En realidad, ¿qué quiso decir Azorín cuando escribió que Madrid es un poblachón manchego? ¿Que es un pueblo grande, pero pueblo al fin? ¿Qué pertenece a La Mancha? ¿Que es igual de destartalado que algunos poblachones manchegos? Usará el mismo término en otras ocasiones, cuando, por ejemplo, describe Yecla, trastocada en Lantigua en Diario de un enfermo (1901), como “un poblachón manchego, triste, sombrío y tétrico”.

Sea como fuere no creo que a nadie se le ocurra llamar poblachón a una ciudad que le parezca hermosa, al margen del tamaño, porque esa palabra, como las de poblacho o poblazo, lleva asociada otra que se repite en la definición de los diccionarios: destartalado. Antonio López tiene una curiosa querencia por lo destartalado, casi diría por lo cutre. Si el estudio del artista que sale en sus cuadros es el suyo no puedo explicarme cómo una persona de su elegancia (imaginándolo incluso con el traje de pana y la camisa abrochada hasta el último botón, como alguna de sus esculturas) soporta un entorno de trabajo tan objetivamente desapacible. Lo mismo he pensado ante ese maravilloso dibujo al carbón Taza de váter y ventana, 1968-1971). ¿Pertenece a su estudio? ¿Lo utiliza el artista o solo lo conserva como material de trabajo?

Hay también mucha desolación en los cuadros de Antonio López, incluso en aquellos de temática intimista. ¿O es que no la han visto en la Mujer durmiendo (1963), una escultura en formato de cuadro, o en los rostros de esa madre y esa niña que comparten La cena (1971-1980) en una mesa de elementos desordenados y estética tipo Duralex o incluso en Carmencita jugando (1960), que algunos consideran una de sus mejores obras? Que así fuera la realidad de la época no me sirve de respuesta. Lo que me pregunto es por qué el artista manchego elige siempre lo mismo, incluso cuando la sociedad y su propio entorno han cambiado tanto. Sé que son argumentos de trabajo como cualesquiera otros y dada su terca fidelidad no quiere o no siente la necesidad de cambiarlos, pero los espectadores podemos preguntarnos estas cosas, especular sobre la influencia que han tenido en el artista o en nosotros aquellos paisajes naturales o urbanos, exteriores o interiores, en los que han transcurrido nuestros primeros años de vida. Los de Antonio López debieron de ser demoledores.

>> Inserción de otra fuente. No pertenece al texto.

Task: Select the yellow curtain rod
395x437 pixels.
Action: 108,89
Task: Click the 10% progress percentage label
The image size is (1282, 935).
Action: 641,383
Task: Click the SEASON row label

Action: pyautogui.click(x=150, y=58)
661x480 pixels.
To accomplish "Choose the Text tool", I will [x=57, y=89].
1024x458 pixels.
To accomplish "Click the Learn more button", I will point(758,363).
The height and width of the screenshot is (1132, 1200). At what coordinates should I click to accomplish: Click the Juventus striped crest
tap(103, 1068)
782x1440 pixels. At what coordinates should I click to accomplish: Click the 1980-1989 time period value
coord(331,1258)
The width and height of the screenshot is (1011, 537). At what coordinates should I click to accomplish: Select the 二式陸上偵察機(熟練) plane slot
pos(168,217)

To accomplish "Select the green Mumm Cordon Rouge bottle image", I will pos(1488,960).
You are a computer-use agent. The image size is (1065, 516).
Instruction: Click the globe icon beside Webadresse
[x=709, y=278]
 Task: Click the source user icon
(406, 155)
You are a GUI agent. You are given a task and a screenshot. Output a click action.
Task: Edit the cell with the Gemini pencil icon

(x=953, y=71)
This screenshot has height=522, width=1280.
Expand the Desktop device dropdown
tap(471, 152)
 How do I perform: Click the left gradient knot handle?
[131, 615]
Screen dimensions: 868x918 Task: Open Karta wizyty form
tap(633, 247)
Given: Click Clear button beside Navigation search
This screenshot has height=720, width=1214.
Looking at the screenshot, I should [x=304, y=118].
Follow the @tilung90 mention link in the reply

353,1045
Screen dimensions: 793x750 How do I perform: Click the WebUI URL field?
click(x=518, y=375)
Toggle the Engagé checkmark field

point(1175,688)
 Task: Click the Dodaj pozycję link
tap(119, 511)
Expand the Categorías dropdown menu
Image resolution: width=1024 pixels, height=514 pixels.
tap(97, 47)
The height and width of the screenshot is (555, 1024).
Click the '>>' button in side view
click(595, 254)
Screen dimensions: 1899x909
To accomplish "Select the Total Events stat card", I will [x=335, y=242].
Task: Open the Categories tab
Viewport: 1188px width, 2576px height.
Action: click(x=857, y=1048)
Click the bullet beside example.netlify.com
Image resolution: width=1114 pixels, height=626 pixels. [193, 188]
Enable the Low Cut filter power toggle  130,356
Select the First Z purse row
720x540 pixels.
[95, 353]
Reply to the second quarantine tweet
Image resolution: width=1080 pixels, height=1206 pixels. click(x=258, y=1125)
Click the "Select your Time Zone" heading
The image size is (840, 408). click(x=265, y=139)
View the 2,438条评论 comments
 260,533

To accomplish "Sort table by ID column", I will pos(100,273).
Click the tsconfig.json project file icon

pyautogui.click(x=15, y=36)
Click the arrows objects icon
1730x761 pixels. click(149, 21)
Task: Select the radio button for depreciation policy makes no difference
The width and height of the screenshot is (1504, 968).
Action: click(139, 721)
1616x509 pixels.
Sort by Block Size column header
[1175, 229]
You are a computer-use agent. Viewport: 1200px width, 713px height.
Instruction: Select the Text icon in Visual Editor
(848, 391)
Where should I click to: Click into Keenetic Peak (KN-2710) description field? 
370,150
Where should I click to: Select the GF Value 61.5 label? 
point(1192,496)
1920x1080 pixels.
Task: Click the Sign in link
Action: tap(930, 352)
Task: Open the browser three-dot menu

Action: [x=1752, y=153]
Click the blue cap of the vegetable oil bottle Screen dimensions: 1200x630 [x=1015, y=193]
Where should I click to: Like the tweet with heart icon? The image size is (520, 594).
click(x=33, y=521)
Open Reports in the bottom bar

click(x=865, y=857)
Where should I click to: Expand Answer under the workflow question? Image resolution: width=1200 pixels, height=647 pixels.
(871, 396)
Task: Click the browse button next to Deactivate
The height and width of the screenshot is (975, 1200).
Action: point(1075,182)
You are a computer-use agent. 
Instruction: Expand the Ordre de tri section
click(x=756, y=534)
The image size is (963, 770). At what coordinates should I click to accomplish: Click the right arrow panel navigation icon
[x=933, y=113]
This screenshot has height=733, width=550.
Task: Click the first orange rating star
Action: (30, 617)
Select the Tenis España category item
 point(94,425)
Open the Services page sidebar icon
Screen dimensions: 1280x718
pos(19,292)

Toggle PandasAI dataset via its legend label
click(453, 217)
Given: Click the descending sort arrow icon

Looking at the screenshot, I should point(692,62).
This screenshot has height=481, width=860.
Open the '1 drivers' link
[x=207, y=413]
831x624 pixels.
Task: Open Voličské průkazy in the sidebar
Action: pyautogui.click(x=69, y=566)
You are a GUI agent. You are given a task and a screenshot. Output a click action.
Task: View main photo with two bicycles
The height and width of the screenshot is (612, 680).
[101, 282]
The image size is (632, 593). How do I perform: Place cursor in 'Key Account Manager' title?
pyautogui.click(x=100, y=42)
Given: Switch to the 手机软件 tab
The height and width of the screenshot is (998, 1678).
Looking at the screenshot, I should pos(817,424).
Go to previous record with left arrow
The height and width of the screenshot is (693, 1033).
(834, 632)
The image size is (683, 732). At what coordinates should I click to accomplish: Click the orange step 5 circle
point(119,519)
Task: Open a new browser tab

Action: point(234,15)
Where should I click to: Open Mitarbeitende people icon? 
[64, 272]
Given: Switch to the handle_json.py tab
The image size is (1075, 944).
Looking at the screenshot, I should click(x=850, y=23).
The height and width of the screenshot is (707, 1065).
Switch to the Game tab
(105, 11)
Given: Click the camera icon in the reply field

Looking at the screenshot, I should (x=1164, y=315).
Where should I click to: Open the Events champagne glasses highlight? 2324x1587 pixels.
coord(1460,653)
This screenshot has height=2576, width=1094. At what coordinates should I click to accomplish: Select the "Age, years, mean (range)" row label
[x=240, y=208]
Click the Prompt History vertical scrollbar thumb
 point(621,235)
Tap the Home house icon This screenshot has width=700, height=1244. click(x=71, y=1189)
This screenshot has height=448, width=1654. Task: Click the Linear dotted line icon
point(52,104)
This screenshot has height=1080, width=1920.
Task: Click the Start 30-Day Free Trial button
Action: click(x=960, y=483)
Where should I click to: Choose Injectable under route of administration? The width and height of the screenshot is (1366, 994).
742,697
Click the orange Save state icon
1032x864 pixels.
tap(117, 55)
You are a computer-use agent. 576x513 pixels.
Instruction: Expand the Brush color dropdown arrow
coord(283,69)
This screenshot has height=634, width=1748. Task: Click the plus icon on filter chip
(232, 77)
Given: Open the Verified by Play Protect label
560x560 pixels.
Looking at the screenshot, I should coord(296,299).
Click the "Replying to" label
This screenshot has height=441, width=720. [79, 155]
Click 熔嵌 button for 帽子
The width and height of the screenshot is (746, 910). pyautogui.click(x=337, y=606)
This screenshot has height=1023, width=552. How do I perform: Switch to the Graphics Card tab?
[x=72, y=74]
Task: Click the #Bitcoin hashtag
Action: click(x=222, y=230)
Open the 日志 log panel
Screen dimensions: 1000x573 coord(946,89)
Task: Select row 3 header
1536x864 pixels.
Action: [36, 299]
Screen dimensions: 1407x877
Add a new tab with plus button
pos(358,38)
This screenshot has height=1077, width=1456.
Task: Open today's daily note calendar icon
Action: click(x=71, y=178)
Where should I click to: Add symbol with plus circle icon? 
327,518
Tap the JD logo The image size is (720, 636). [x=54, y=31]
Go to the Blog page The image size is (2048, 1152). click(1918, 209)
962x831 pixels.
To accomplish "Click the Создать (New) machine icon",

Rememoro un viaje con otros periodistas por Castilla-La Mancha en el que tuvimos un encuentro con su entonces presidente José Bono. Todavía bajo el impacto del feísmo acumulado que había visto en algunos pueblos de cuyo nombre no quiero acordarme y en los que, por cierto, abundaban esas casas de nuevos ricos que han destrozado los entornos rurales o semirrurales de media España, en cuanto me vi frente a frente con Bono no pude contenerme: “Presidente, cuide usted un poco más la estética de los pueblos”. El hombre se rió, qué iba a hacer ante tal impertinencia, pero me gustaría que la recordara cuando vea esta magnífica exposición donde su tierra y la de Antonio López sale poco favorecida. De igual modo que en el periodismo solo las malas noticias son noticia, en el arte lo feo como motivo suele dar resultados estéticos estupendos, pero dejémoslo ahí, solo como motivo de inspiración y de exposición en los museos.